San Diego Gas & Electric cannot shut off the power to Ramona homes and businesses and others in the backcountry during high-risk weather conditions unless and until its plan is officially approved by the California Public Utilities Commission (PUC).
That was the decision of PUC commissioners, who voted 3-2 on Aug. 20 to issue a temporary restraining order against SDG&E to stop the utility from effecting its plan on Sept. 1, before the matter is considered at a PUC meeting on Sept. 10.
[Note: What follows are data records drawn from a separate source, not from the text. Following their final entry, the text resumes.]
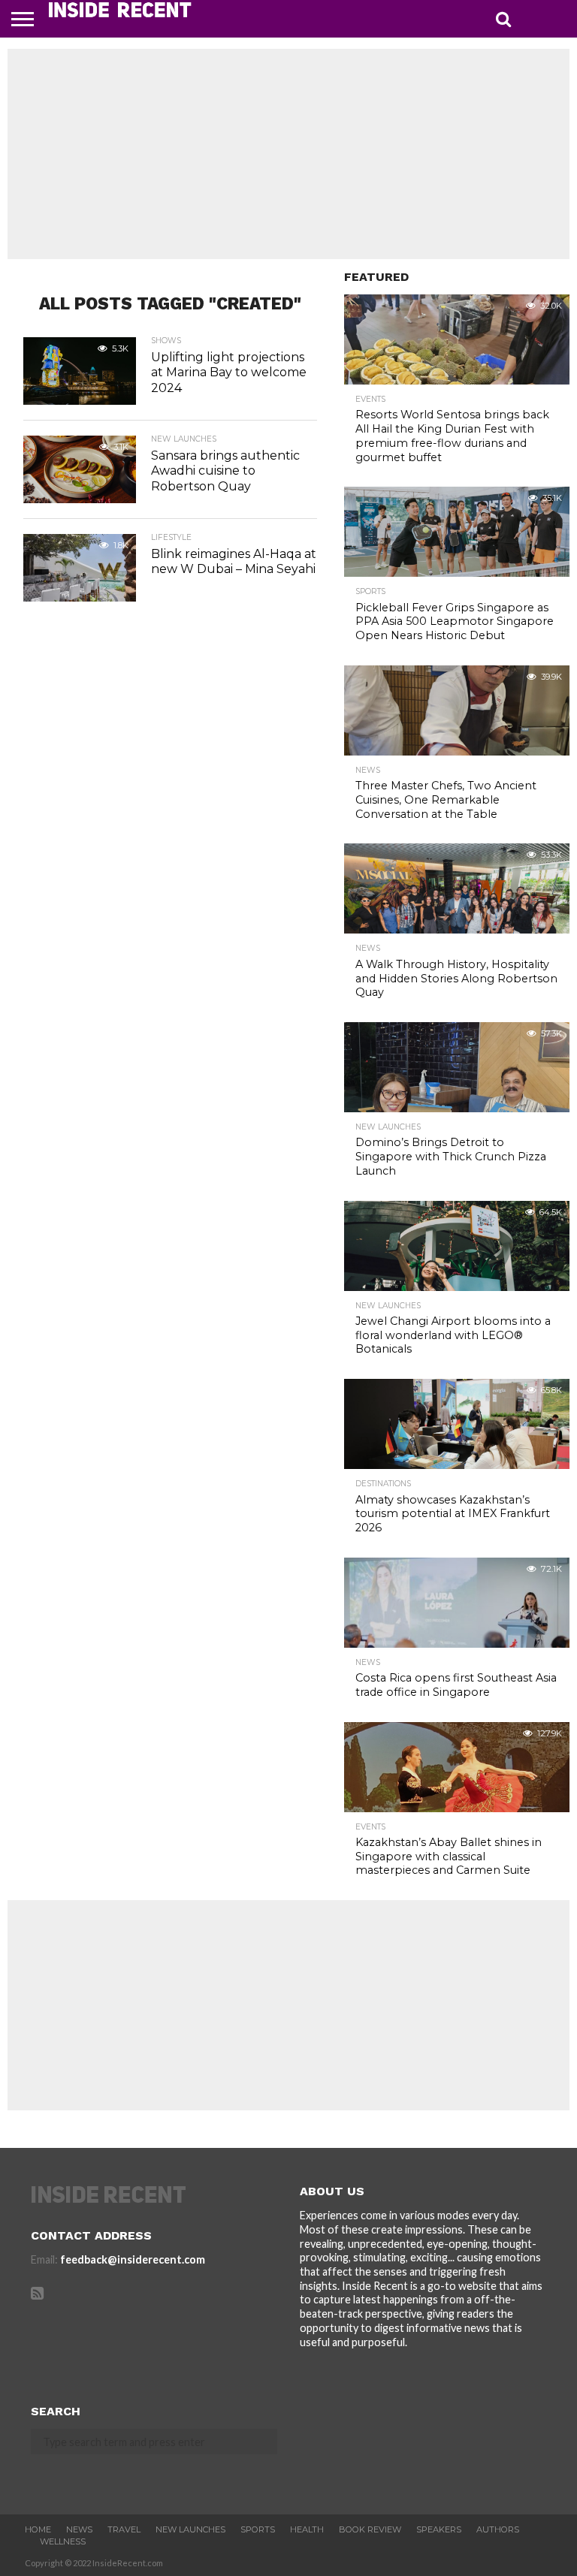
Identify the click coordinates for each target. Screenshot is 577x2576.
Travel (123, 2529)
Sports (257, 2529)
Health (307, 2529)
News (79, 2529)
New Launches (190, 2529)
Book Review (370, 2529)
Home (38, 2529)
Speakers (438, 2529)
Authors (497, 2529)
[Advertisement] (288, 154)
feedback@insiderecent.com (132, 2259)
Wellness (63, 2541)
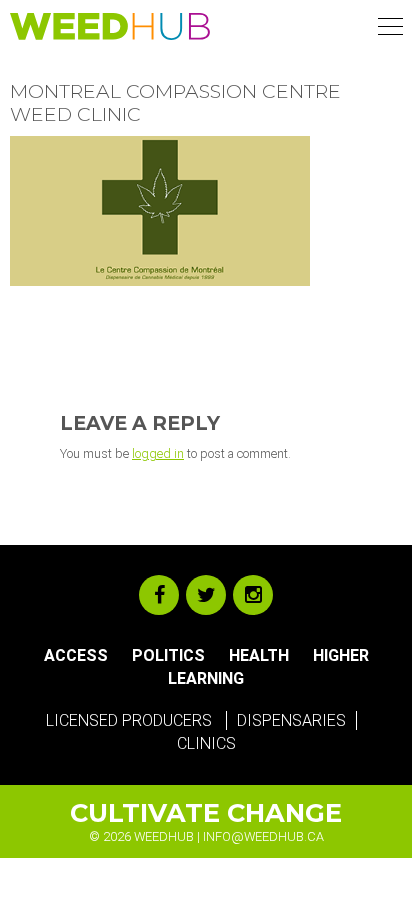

The decision was hailed as a victory by critics of the controversial shut-off plan, such as County Supervisor Dianne Jacob, who praised the PUC for “putting a stop to SDG&E’s arrogant and unilateral attempt to implement its shut-off plan prior to a formal decision by state regulators.”
The motion to prevent SDG&E from moving forward without the PUC’s stamp of approval was brought by a group of opponents. The coalition is comprised of six water districts, including the Ramona Municipal Water District, the San Diego County Schools, disability right advocates and UCAN (Utility Consumer Action Network).
“We’re very encouraged that the commissioners recognize the significant health and safety risks imposed by the plan,” said Jennifer Haley, an attorney who presented the coalition’s side at the PUC meeting.
If SDG&E receives permission from the PUC to proceed with some sort of shut-off plan, Ramona could be one of the most affected areas. Ramona has a total of 18,000 electric meters and all of them are in the potential outage area, said SDG&E spokesman Stephanie Donovan.
The utility’s figures show that a meter serves 2.9 people on average, so more than 52,000 Ramonans could be impacted. However, SDG&E estimates that only 8,000 to 10,000 meters, or 23,000 to 29,000 individuals, would lose power in a single event.
In total, there are almost 60,000 meters in the outage area, which can be seen in a map displayed on the utility’s Web site (www.sdge.com).
In granting the restraining order, the PUC was careful to state that this decision will not “prejudge” its final ruling expected on Sept. 10. At that time the PUC will be considering an Aug. 11 proposed decision by Commissioner Timothy Simon, which suggests that SDG&E be allowed to run a pilot plan, with numerous conditions, until the end of year.
But an alternate proposed decision by PUC Administrative Law Judge Timothy Kenney denied SDG&E’s application outright. However, commissioners are free to come up with yet another idea and are still accepting comments and suggestions about the case.
Haley believes that the decisions rendered to date “indicate that the SDG&E plan will not go forward as proposed” and that SDG&E will not be given “carte blanche authority to de-energize.”
Meanwhile, Donovan remains hopeful that the commissioners “will find some middle ground that will allow us to move forward with the plan and prevent another catastrophic wildfire in the region.”
Arcing power lines have been blamed for three large wildfires in October 2007, which has already cost SDG&E $740 million in settlements, with more lawsuits still pending.
In the decision granting the restraining order, the PUC said that the coalition demonstrated that the shut-off plan “would impose substantial costs, burdens and risks on the people and communities in the areas where power is shut off. Consequently, allowing SDG&E to implement its plan, without commission review and authorization, would constitute a major departure from the status quo.
“Conversely, we have no reason to believe that the status quo poses an imminent danger to public safety.”